TRECHO DO DOCUMENTO:
···
Pois hoje, com a popularização dos audiolivros, tornou-se cada vez mais comum que as pessoas autoras narrem seus próprios títulos. A experiência é sempre enriquecedora, mesmo quando a autora se revela uma narradora fraca. Não é o caso de Aline Bei, também atriz e com pós-graduação em escrita performática pela PUC-Rio.
Poucas obras literárias ganham tanto ao serem lidas em voz alta por suas autoras quanto a de Aline Bei. Ao som de sua voz, as idiossincrasias gráficas adquirem novos significados agora sonoros. A leitora, convertida em ouvinte, percebe que ainda havia muito a entender, a curtir, a absorver. De repente, entendemos porque a quebra da linha foi naquele ponto, porque aquela palavra está em caixa alta.
Os três romances de Aline Bei, editados pela Companhia das Letras, estão disponíveis também no formato de audiolivro, todos narrados por ela, na plataforma Audible, que pertence à Amazon. Os títulos podem ser comprados individualmente e ouvidos no celular, tablet ou PC.
O melhor jeito de fruir a obra de uma das melhores artistas em atividade no Brasil é simultaneamente lendo e ouvindo, deixando que a voz da autora ilumine os aspectos gráficos da página enquanto nos entregamos totalmente à experiência.
···
LISTAGEM:

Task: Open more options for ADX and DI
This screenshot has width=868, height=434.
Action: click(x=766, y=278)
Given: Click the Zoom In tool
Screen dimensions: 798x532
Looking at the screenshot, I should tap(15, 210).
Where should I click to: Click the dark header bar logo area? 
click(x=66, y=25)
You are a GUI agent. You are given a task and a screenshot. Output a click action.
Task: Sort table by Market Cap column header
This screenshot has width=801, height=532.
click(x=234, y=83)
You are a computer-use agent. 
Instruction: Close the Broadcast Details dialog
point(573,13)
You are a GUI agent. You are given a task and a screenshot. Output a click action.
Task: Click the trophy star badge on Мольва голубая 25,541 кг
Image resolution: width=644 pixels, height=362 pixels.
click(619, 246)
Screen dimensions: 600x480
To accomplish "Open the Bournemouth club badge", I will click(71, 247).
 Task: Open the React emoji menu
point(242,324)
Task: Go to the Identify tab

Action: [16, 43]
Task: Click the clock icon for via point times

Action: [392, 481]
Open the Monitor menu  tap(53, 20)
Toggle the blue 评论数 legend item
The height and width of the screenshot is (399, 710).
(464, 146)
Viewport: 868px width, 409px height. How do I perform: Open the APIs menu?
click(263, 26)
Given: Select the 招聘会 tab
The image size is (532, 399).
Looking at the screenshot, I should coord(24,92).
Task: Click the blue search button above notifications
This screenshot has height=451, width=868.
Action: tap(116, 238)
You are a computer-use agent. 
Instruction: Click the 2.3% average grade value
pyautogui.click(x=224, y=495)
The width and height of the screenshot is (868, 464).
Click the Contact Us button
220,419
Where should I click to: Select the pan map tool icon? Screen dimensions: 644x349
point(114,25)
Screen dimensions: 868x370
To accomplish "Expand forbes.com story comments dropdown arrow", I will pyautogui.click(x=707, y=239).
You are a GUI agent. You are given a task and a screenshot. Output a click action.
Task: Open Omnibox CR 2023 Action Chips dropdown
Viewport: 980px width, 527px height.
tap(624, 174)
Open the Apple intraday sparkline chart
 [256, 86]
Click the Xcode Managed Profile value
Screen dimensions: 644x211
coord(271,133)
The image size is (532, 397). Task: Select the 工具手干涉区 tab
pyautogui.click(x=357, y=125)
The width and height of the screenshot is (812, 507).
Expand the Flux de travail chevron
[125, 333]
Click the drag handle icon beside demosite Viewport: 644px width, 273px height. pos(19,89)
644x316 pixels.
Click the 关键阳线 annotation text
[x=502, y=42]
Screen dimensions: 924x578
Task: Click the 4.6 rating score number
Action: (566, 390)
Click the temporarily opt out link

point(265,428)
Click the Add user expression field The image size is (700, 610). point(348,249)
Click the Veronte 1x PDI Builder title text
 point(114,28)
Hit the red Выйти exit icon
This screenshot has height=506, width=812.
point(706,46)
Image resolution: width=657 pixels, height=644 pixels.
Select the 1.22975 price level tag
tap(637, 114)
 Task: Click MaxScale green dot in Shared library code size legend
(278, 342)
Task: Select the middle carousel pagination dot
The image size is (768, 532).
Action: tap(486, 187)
···
TAREFAS DO EXERCÍCIO:
**1.** Traduza para o inglês esta frase do trecho sobre os audiolivros de Aline Bei: "Os títulos podem ser comprados individualmente e ouvidos no celular, tablet ou PC."
**2.** De acordo com o trecho sobre os audiolivros de Aline Bei, em que plataforma estão disponíveis os três romances da autora narrados por ela?

RESPOSTAS:
**1.** The titles can be purchased individually and listened to on a phone, tablet, or PC.

**2.** Na plataforma Audible, que pertence à Amazon.